There are also a lot of services (particularly run by women entrepreneurs) that help couples like you organize for downsizing, and also stage your house for optimal sale price. They are usually worth the money. I've met several in my women's networking groups and they are usually caring people who understand your situation. They expect a fair price, of course, but they can give a lot of helpful advice.
I think you make this move for yourselves. If your daughters hate it, maybe they won't come and live off you. If they can't live on their own, they can pay a small rent to you and/or live communally with friends. All my son's friends live in apartments with others their age (early-mid 20s) or in 2-3 family homes that are rented out to young professionals and grad students. Some of them have spent time living with parents (ours has done so, when he first got out of school, and when an apartment fell through and he needed some "emergency" housing). But he pays rent or some other subsidy toward food - we work it out depending on how long he's going to be here. But he very much lives in OUR home and deals with our schedules. He doesn't loaf around monopolizing the TV or expecting dinner on the table every night. He helps out a lot around the house too - he happens to be good with repairs, and he's always willing to help with moving furniture around. We play to his strengths, but he works.

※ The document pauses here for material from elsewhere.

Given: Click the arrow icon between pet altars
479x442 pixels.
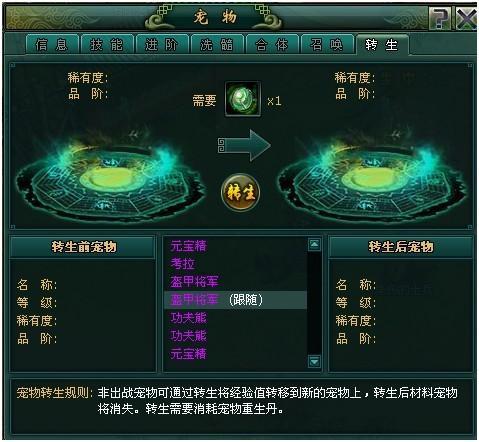Looking at the screenshot, I should click(x=244, y=146).
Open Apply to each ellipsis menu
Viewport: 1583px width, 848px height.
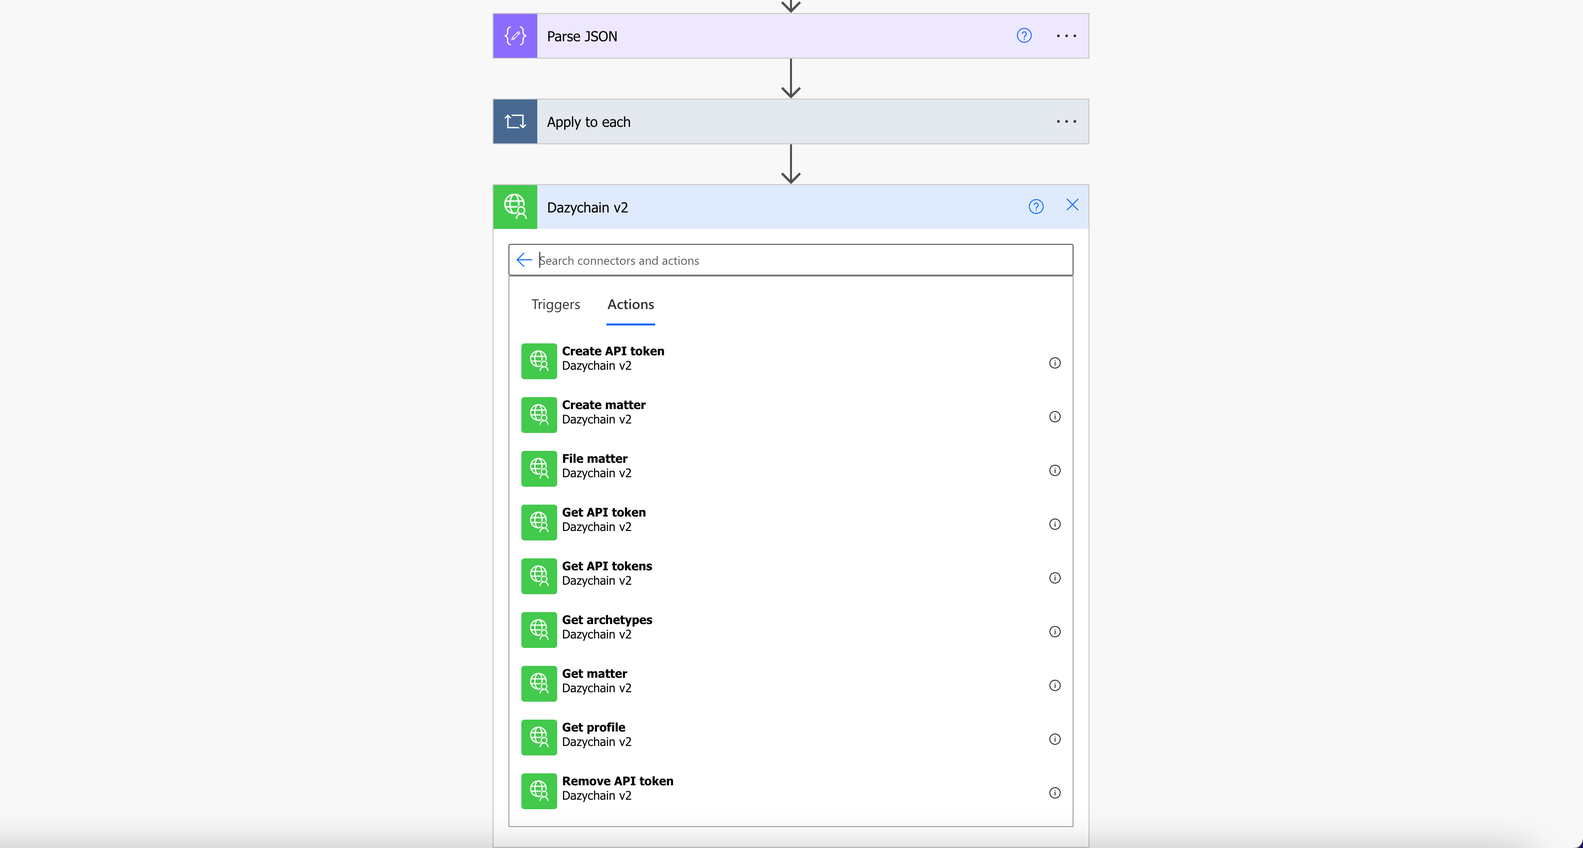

You have added pressures with your husband's health. I really hope he is stable for along time, but you need to look at the stress and expense of moving twice in the next 5-10 years. That's a lot to take on, especially when most of it falls to you.
Time for you to expect your kids to step up. I think they expect to be adults when it comes to their own freedom, going out to bars or with friends, or having a big screen TV. That means they also have to be adults when it comes to Dad's situation, medical bills, financial realities, etc. They don't get to pitch a fit at age 20 because they aren't getting their way.
If they are, in fact, living with you, then you are not empty nesters. So you find a very small 3 BR ranch with an open plan for your husband, with no steps anywhere, including the entry way and the entrance from the garage. You hire a teen to mow your lawn and find a retired guy who works as a handyman as needed. And your kids kick in rent - they don't keep living with you for free on the 4-years-of-college, 2-years-of-grad-school, and the I-can't-find-a-job plan.